Immediately, I hate the centered format. It throws off my natural sense of rhythm. Personally, I'm never a fan of using all-caps for emphasis, either -- italics is preferred, bold might be acceptable -- but the unexplained "COLORed" in there confused me more than normal.
Mysty, I know I've mentioned this multiple times before, and I really would like to see you take care of it: 'Autoformat as You Type' will mess up your dialogue punctuation/capitalization, and since you know it'll happen, you should go back through and fix it, or fix it as you go along. Example: "C'mon!" She said… would be "C'mon!" she said… I'm not suggesting to turn off Autoformat, but just remember to fix dialogue before you post a final version.

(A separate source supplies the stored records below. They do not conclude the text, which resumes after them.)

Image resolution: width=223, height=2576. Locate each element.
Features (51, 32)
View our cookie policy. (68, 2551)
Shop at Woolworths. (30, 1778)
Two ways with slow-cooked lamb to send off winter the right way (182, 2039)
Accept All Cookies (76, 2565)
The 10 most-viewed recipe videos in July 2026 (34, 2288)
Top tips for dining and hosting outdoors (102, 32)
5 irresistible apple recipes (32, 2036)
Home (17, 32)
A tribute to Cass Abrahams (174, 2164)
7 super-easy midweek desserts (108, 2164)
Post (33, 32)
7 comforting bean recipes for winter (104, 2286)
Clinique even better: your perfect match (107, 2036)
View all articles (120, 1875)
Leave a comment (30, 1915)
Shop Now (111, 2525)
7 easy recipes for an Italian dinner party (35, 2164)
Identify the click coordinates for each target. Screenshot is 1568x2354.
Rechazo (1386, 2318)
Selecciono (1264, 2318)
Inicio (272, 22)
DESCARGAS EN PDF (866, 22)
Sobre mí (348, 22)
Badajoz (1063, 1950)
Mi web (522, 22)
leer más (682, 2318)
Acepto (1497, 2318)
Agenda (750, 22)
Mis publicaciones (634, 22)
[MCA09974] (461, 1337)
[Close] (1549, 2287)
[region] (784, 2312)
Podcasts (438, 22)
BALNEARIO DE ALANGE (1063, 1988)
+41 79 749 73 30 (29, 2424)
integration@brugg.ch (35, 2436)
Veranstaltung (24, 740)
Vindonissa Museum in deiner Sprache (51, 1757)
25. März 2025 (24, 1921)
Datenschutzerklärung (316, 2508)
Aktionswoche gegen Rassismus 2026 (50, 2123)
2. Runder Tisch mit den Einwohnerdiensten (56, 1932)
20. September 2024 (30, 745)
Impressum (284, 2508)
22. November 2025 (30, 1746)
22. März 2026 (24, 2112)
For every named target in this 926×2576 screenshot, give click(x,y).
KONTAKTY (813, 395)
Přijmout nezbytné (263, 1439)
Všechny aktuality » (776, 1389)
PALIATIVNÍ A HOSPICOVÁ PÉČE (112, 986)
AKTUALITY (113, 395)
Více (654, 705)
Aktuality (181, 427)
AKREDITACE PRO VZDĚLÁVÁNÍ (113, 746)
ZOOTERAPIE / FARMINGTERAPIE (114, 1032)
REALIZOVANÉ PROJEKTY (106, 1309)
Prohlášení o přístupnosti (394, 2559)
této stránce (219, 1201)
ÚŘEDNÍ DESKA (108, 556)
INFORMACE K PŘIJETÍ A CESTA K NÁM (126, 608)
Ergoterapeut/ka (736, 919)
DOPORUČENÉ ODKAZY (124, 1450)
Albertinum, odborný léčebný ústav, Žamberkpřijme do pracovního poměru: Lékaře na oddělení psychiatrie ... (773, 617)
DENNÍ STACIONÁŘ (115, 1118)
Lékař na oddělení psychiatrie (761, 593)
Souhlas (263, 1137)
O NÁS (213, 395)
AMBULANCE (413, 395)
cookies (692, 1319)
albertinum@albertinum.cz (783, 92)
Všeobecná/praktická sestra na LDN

Aelflead is incredibly pitiful throughout this entire collab, and yet even at such a low point, she doesn't reveal much at all about her past. One of my favorite aspects is seeing Ignis and Deni being human, with their own frustrations and flaws, rather than saints willing to put up with anything. As was stated multiple times in the collab itself, they're all three flawed characters, flawed people, and they're written that way. It makes you want to read more and find out more, it makes you want to root for them to overcome their problems… or root for the world to hammer some reality into them.
You all handled the pacing well, breaking the tension where it needed, letting it build during the standoffs. However, I do feel like this carried on longer than it needed to, especially since there's no satisfying payoff in the end. Aelflead reveals a tiny bit (a rather significant, but poorly explained bit) and then everyone leaves frustrated. The outcome isn't bad, sometimes it takes time to break down walls. However, as a reader, I felt like it was building up to something more that just never came. If it had been shorter, that impression wouldn't have been as strong… or if Aelflead had given up something more significant, it would have felt justified.
Keep this twisted little friendship dynamic going.